§ EXERCISE DATA:
= Beginning of Section =
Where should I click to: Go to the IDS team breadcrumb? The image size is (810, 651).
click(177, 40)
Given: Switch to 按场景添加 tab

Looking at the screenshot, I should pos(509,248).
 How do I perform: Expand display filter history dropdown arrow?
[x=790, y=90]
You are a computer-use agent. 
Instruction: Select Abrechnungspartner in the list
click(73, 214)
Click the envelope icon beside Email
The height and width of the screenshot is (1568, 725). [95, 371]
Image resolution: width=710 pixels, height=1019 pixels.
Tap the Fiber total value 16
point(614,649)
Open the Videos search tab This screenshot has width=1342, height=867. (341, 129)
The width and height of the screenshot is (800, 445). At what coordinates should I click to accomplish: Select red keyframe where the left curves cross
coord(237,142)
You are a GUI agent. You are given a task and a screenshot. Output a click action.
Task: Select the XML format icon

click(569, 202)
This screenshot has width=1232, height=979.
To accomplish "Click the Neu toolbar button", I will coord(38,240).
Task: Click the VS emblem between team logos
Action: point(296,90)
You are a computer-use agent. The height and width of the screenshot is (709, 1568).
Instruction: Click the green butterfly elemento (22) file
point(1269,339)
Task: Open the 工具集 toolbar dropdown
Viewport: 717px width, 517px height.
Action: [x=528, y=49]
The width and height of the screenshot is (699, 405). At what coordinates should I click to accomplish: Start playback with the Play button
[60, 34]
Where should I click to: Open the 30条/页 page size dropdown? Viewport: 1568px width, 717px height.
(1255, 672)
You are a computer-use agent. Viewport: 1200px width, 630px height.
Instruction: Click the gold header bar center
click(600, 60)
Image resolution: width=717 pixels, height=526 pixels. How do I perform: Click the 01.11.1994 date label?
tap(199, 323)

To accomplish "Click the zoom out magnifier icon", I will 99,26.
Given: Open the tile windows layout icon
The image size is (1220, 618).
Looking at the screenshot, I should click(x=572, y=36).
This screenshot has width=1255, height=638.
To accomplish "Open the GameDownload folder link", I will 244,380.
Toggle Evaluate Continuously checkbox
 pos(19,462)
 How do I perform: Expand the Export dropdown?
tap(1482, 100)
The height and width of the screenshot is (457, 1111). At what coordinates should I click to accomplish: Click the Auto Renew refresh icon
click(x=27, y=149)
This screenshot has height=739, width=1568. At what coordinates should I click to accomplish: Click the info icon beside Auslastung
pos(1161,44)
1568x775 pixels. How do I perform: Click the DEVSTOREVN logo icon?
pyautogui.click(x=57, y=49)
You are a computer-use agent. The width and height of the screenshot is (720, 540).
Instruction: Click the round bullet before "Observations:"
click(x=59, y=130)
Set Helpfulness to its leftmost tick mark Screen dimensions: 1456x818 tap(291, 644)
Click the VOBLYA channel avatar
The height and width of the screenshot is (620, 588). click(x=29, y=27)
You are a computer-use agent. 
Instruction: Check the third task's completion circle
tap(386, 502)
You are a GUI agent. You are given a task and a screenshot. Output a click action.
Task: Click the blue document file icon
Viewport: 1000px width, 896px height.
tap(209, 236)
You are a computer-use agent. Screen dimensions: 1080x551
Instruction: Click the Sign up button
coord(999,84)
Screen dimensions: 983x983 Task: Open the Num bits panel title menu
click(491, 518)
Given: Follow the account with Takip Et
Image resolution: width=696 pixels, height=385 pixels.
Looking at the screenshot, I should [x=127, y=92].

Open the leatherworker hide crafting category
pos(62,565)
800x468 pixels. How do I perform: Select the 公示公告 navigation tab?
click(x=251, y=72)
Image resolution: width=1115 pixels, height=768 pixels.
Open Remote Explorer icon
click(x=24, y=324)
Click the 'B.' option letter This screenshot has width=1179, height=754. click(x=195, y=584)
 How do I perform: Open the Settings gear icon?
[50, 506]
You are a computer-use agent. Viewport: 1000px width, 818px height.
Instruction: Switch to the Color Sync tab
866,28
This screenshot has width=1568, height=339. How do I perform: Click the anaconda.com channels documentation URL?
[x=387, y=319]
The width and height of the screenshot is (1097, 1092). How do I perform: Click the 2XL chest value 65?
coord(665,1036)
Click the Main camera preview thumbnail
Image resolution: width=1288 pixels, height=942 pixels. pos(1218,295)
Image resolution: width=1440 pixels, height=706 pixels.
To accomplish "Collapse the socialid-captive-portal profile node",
= End of Section =
§ WORK REQUEST:
Show every line from the entries that includes the word "agent".

§ SOLUTION BELOW:
You are a computer-use agent. 
You are a GUI agent. You are given a task and a screenshot. Output a click action.
You are a computer-use agent. The height and width of the screenshot is (709, 1568).
You are a computer-use agent. Viewport: 1200px width, 630px height.
You are a computer-use agent. The width and height of the screenshot is (720, 540).
You are a computer-use agent. 
You are a GUI agent. You are given a task and a screenshot. Output a click action.
You are a computer-use agent. Screen dimensions: 1080x551
You are a computer-use agent. Viewport: 1000px width, 818px height.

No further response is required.